Task objective:
Each record below should appear again exactly as written.

Given data:

▼

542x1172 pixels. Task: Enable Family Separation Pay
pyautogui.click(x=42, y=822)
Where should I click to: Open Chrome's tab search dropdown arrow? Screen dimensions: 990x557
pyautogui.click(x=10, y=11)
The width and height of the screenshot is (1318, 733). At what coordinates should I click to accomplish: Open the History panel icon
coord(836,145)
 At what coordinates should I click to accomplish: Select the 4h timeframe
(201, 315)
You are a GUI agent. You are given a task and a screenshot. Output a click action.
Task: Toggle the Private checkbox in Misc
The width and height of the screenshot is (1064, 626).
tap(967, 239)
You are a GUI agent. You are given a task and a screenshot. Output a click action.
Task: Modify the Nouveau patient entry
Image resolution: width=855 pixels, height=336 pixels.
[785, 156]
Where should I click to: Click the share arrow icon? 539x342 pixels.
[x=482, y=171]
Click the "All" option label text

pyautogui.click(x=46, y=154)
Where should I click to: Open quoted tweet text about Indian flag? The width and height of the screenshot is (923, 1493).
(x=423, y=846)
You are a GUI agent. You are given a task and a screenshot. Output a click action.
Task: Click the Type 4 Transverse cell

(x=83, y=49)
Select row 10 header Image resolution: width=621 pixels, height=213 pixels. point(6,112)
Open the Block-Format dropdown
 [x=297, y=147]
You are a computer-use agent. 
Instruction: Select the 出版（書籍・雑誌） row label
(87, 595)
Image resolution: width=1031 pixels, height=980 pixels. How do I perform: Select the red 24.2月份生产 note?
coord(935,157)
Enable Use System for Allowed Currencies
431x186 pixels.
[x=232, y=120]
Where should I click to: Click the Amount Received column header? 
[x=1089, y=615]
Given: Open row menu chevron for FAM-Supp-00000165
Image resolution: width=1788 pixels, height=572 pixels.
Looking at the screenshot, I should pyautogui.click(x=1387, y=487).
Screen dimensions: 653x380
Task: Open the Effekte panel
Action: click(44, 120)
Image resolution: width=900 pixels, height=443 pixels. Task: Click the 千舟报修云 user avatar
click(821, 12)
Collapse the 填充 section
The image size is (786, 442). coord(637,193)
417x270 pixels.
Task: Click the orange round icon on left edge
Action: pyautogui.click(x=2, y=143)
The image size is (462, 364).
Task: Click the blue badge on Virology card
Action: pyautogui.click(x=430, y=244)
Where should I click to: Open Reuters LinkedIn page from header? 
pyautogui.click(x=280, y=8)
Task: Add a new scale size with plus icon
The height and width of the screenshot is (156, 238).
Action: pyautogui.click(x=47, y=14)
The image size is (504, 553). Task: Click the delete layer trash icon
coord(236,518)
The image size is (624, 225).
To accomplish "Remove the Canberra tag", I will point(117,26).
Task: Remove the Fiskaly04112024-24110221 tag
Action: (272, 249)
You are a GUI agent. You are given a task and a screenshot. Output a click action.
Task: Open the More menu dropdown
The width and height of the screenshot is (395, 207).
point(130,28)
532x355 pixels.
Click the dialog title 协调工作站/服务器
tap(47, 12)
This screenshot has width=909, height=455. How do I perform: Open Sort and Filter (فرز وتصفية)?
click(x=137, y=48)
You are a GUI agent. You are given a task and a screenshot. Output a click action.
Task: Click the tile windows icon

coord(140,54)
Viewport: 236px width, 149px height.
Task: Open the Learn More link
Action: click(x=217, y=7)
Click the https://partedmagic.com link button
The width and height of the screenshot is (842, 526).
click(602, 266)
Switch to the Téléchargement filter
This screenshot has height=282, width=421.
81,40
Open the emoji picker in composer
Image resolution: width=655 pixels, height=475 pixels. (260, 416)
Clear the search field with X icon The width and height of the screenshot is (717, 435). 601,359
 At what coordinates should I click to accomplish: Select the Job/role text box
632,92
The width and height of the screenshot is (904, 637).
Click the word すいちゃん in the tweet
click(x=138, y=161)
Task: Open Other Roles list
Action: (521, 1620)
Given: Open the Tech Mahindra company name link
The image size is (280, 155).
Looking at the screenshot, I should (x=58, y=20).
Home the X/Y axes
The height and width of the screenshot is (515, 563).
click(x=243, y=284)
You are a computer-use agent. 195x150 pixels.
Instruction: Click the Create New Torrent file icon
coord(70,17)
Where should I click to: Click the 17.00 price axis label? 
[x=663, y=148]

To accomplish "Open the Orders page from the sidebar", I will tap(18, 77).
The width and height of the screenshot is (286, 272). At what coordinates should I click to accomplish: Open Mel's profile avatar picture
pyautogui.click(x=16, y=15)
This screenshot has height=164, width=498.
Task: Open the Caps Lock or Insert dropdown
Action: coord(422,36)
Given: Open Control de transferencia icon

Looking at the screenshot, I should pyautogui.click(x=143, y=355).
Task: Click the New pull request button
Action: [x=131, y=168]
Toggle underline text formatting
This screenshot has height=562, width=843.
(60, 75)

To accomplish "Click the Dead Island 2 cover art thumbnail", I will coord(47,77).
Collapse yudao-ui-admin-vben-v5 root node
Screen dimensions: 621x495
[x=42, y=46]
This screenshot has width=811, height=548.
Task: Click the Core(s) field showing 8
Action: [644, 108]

▲

Problem solution:
542x1172 pixels. Task: Enable Family Separation Pay
pyautogui.click(x=42, y=822)
Where should I click to: Open Chrome's tab search dropdown arrow? Screen dimensions: 990x557
pyautogui.click(x=10, y=11)
The width and height of the screenshot is (1318, 733). At what coordinates should I click to accomplish: Open the History panel icon
coord(836,145)
 At what coordinates should I click to accomplish: Select the 4h timeframe
(201, 315)
You are a GUI agent. You are given a task and a screenshot. Output a click action.
Task: Toggle the Private checkbox in Misc
The width and height of the screenshot is (1064, 626).
tap(967, 239)
You are a GUI agent. You are given a task and a screenshot. Output a click action.
Task: Modify the Nouveau patient entry
Image resolution: width=855 pixels, height=336 pixels.
[785, 156]
Where should I click to: Click the share arrow icon? 539x342 pixels.
[x=482, y=171]
Click the "All" option label text

pyautogui.click(x=46, y=154)
Where should I click to: Open quoted tweet text about Indian flag? The width and height of the screenshot is (923, 1493).
(x=423, y=846)
You are a GUI agent. You are given a task and a screenshot. Output a click action.
Task: Click the Type 4 Transverse cell

(x=83, y=49)
Select row 10 header Image resolution: width=621 pixels, height=213 pixels. point(6,112)
Open the Block-Format dropdown
 [x=297, y=147]
You are a computer-use agent. 
Instruction: Select the 出版（書籍・雑誌） row label
(87, 595)
Image resolution: width=1031 pixels, height=980 pixels. How do I perform: Select the red 24.2月份生产 note?
coord(935,157)
Enable Use System for Allowed Currencies
431x186 pixels.
[x=232, y=120]
Where should I click to: Click the Amount Received column header? 
[x=1089, y=615]
Given: Open row menu chevron for FAM-Supp-00000165
Image resolution: width=1788 pixels, height=572 pixels.
Looking at the screenshot, I should pyautogui.click(x=1387, y=487).
Screen dimensions: 653x380
Task: Open the Effekte panel
Action: click(44, 120)
Image resolution: width=900 pixels, height=443 pixels. Task: Click the 千舟报修云 user avatar
click(821, 12)
Collapse the 填充 section
The image size is (786, 442). coord(637,193)
417x270 pixels.
Task: Click the orange round icon on left edge
Action: pyautogui.click(x=2, y=143)
The image size is (462, 364).
Task: Click the blue badge on Virology card
Action: pyautogui.click(x=430, y=244)
Where should I click to: Open Reuters LinkedIn page from header? 
pyautogui.click(x=280, y=8)
Task: Add a new scale size with plus icon
The height and width of the screenshot is (156, 238).
Action: pyautogui.click(x=47, y=14)
The image size is (504, 553). Task: Click the delete layer trash icon
coord(236,518)
The image size is (624, 225).
To accomplish "Remove the Canberra tag", I will point(117,26).
Task: Remove the Fiskaly04112024-24110221 tag
Action: (272, 249)
You are a GUI agent. You are given a task and a screenshot. Output a click action.
Task: Open the More menu dropdown
The width and height of the screenshot is (395, 207).
point(130,28)
532x355 pixels.
Click the dialog title 协调工作站/服务器
tap(47, 12)
This screenshot has width=909, height=455. How do I perform: Open Sort and Filter (فرز وتصفية)?
click(x=137, y=48)
You are a GUI agent. You are given a task and a screenshot. Output a click action.
Task: Click the tile windows icon

coord(140,54)
Viewport: 236px width, 149px height.
Task: Open the Learn More link
Action: click(x=217, y=7)
Click the https://partedmagic.com link button
The width and height of the screenshot is (842, 526).
click(602, 266)
Switch to the Téléchargement filter
This screenshot has height=282, width=421.
81,40
Open the emoji picker in composer
Image resolution: width=655 pixels, height=475 pixels. (260, 416)
Clear the search field with X icon The width and height of the screenshot is (717, 435). 601,359
 At what coordinates should I click to accomplish: Select the Job/role text box
632,92
The width and height of the screenshot is (904, 637).
Click the word すいちゃん in the tweet
click(x=138, y=161)
Task: Open Other Roles list
Action: (521, 1620)
Given: Open the Tech Mahindra company name link
The image size is (280, 155).
Looking at the screenshot, I should (x=58, y=20).
Home the X/Y axes
The height and width of the screenshot is (515, 563).
click(x=243, y=284)
You are a computer-use agent. 195x150 pixels.
Instruction: Click the Create New Torrent file icon
coord(70,17)
Where should I click to: Click the 17.00 price axis label? 
[x=663, y=148]

To accomplish "Open the Orders page from the sidebar", I will tap(18, 77).
The width and height of the screenshot is (286, 272). At what coordinates should I click to accomplish: Open Mel's profile avatar picture
pyautogui.click(x=16, y=15)
This screenshot has height=164, width=498.
Task: Open the Caps Lock or Insert dropdown
Action: coord(422,36)
Given: Open Control de transferencia icon

Looking at the screenshot, I should pyautogui.click(x=143, y=355).
Task: Click the New pull request button
Action: [x=131, y=168]
Toggle underline text formatting
This screenshot has height=562, width=843.
(60, 75)

To accomplish "Click the Dead Island 2 cover art thumbnail", I will coord(47,77).
Collapse yudao-ui-admin-vben-v5 root node
Screen dimensions: 621x495
[x=42, y=46]
This screenshot has width=811, height=548.
Task: Click the Core(s) field showing 8
Action: [644, 108]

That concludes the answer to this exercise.